2 – Kogan SmarterHome Bladeless Fan

Another product named in this year’s awards was the SmarterHome Bladeless Fan from Kogan.

At a price of $150 dollars, the fan was easily surpassed by similar products costing as little as $45.

Described as the “worst fan ever”, the fan has a flimsy build and weak motor for its price, earning it its place as a Shonky award winner.

3 – Kiddylicious Strawberry Fruit Wriggles

Kiddylicious Strawberry Fruit Wriggles have made the list of Australia’s worst products due to the way the greenwashed packaging deceives parents.

The kid’s fruit snack contains 68 per cent sugar and costs $150 a kilo, making it another understandable ‘winner’ at this years Shonkys.

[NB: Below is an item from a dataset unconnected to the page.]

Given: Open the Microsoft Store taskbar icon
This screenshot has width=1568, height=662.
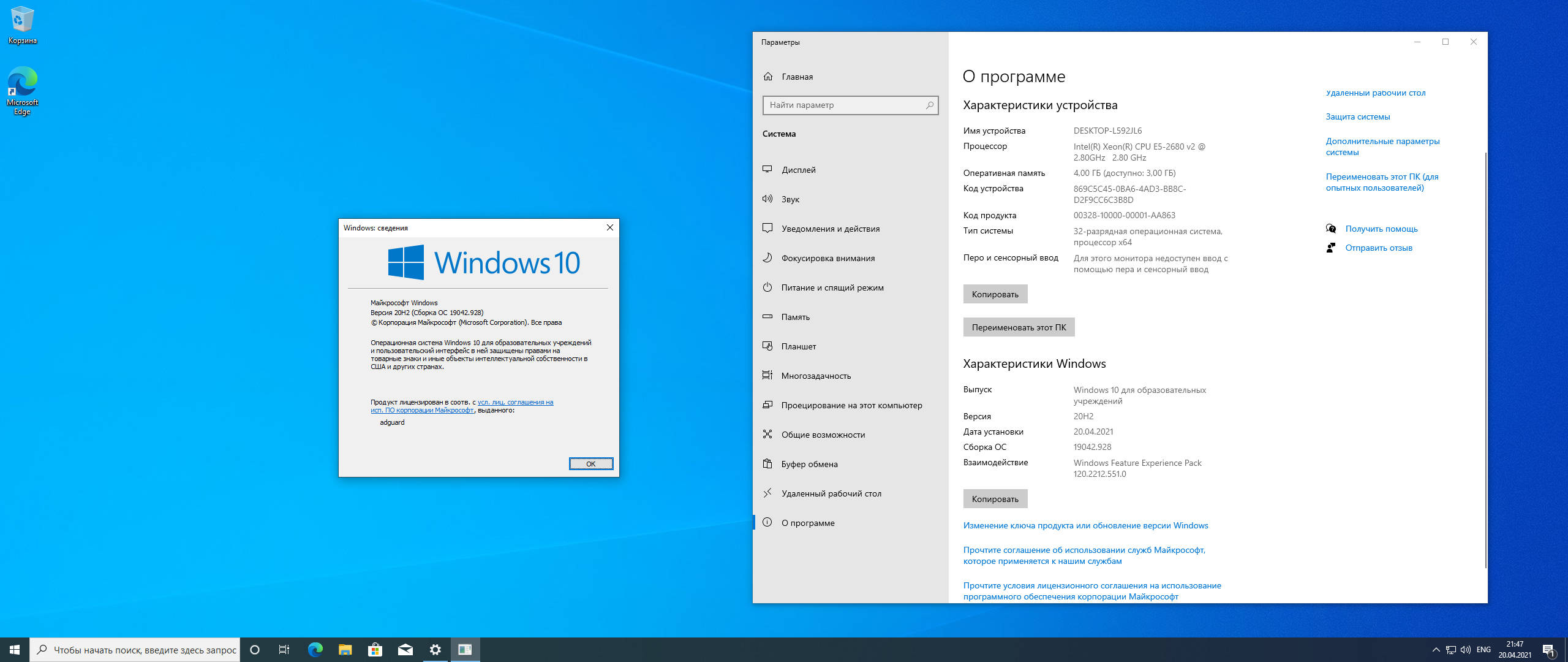Looking at the screenshot, I should 375,650.
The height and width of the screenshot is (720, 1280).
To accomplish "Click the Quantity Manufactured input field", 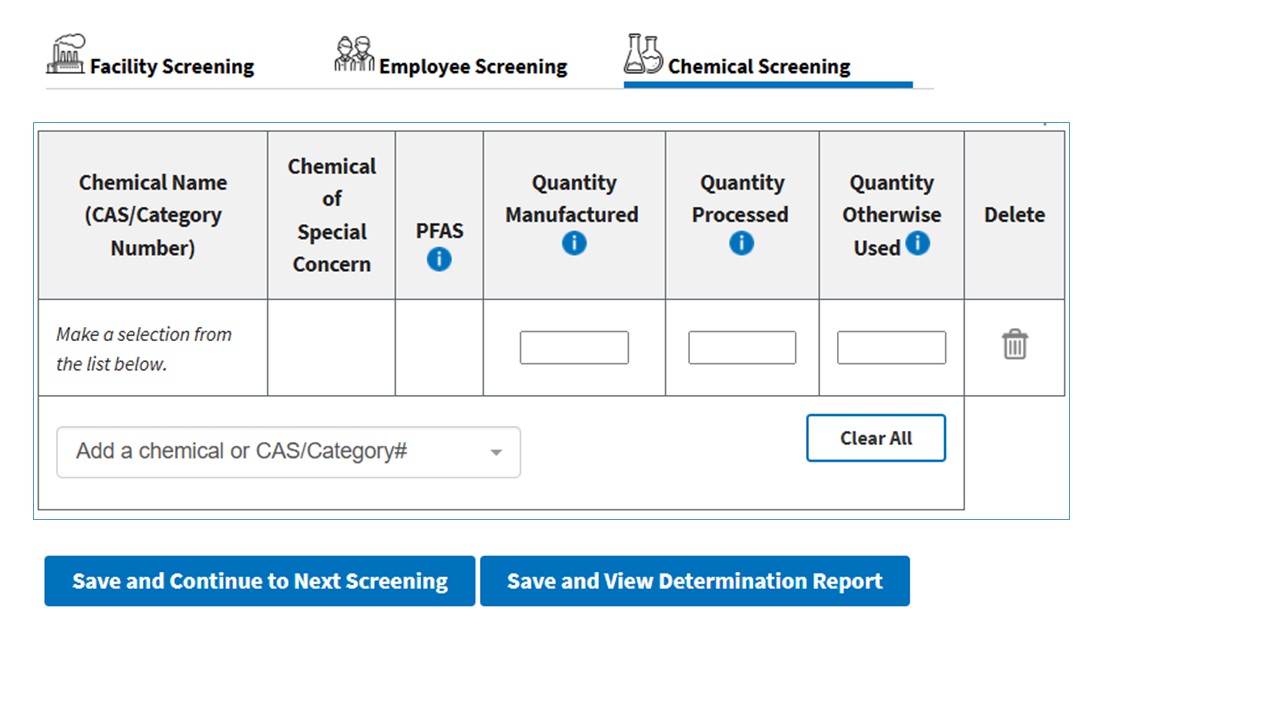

Choice said that claims such as “packed with real fruit” and “no artificial additives” were liable to lead parents to believe the product was healthy.

“This product markets itself as a healthy, fun toddler-friendly snack, but the reality is it’s an expensive, sugar-laden dud.”

4 – The Airline Customer Advocate

The Airline Customer Advocate earned itself a spot in this year’s Shonkys, with its ongoing displays of inefficiency, leaving travellers stranded during flight cancellations due to COVID-19.


Last year, they announced they wouldn’t be taking complaints about flight-related problems faced during the pandemic, including being offered flight credit in place of a refund.

The body, funded by Jetstar, Qantas, Rex and Virgin, is meant to provide a “free and independent service” to help with unresolved complaints about airline services.

5 – Humm

Last but not least is Humm, a buy-now, pay-later service which allows customers to borrow up to “$30,000 without a safe lending check

“Buy-now pay-later products have been deliberately designed to avoid safe lending laws,” Kirkland said.

Choice said loans from such companies fell into a gap in safe lending laws. “That means they don’t need to check whether you can afford to repay a debt before they lend you money.”

“Choice asked Humm four times how they check whether they are lending safely and we could not get a straight answer. This is unregulated credit, pure and simple.”

A recent Financial Counselling Australia survey of Buy Now Pay Later services found that Humm was the worst for helping customers in financial difficulty according to chief executive Fiona Guthrie.